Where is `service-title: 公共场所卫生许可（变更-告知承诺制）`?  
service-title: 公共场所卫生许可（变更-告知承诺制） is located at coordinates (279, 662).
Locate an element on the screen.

---

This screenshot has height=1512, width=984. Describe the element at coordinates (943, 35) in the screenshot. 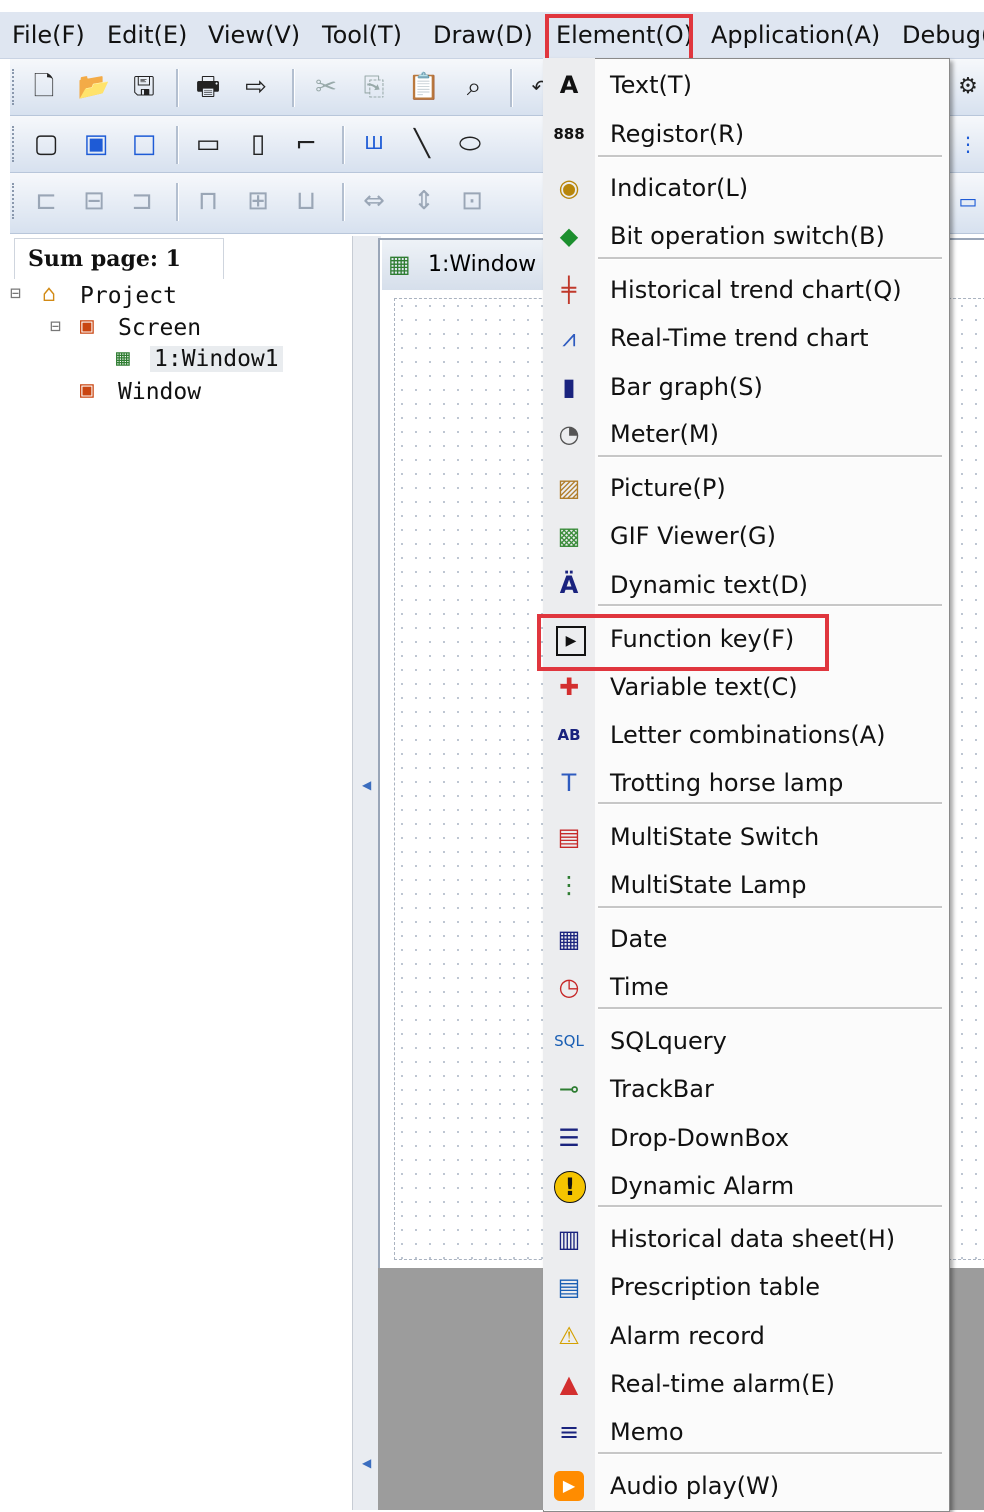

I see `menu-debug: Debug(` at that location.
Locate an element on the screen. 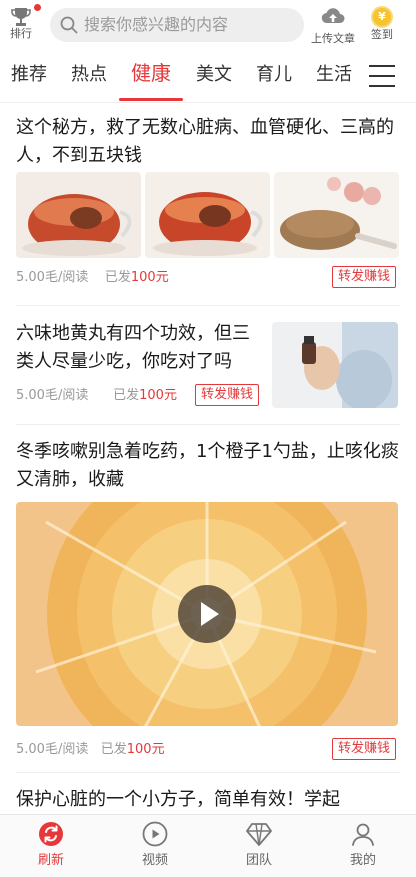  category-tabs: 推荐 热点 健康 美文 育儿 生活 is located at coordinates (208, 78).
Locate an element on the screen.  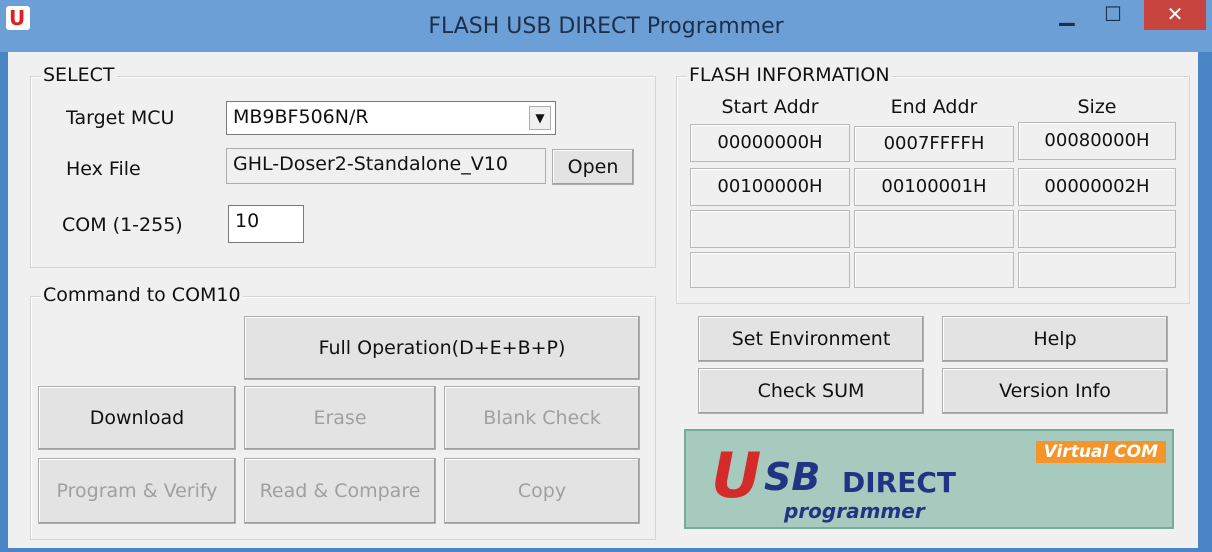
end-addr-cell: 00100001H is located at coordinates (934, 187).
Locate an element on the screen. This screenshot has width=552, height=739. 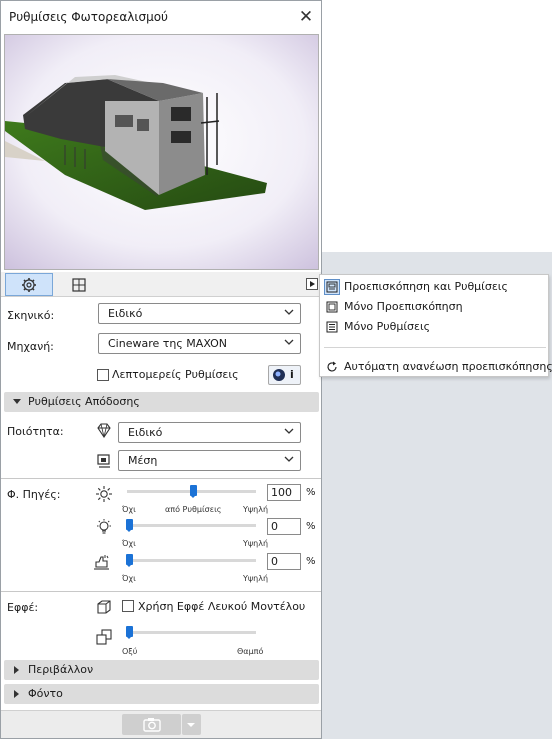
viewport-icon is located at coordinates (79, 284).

WHAT IS NEEDED:
Copy the listing lines starting at the line containing "Locate an element on the screen. This" and ending at the line containing "viewport-icon is located", with "screenshot" swapped for "image" and nothing else altered. Leave the pictures out.

SOLUTION TO THE EXERCISE:
Locate an element on the screen. This image has width=552, height=739. 
viewport-icon is located at coordinates (79, 284).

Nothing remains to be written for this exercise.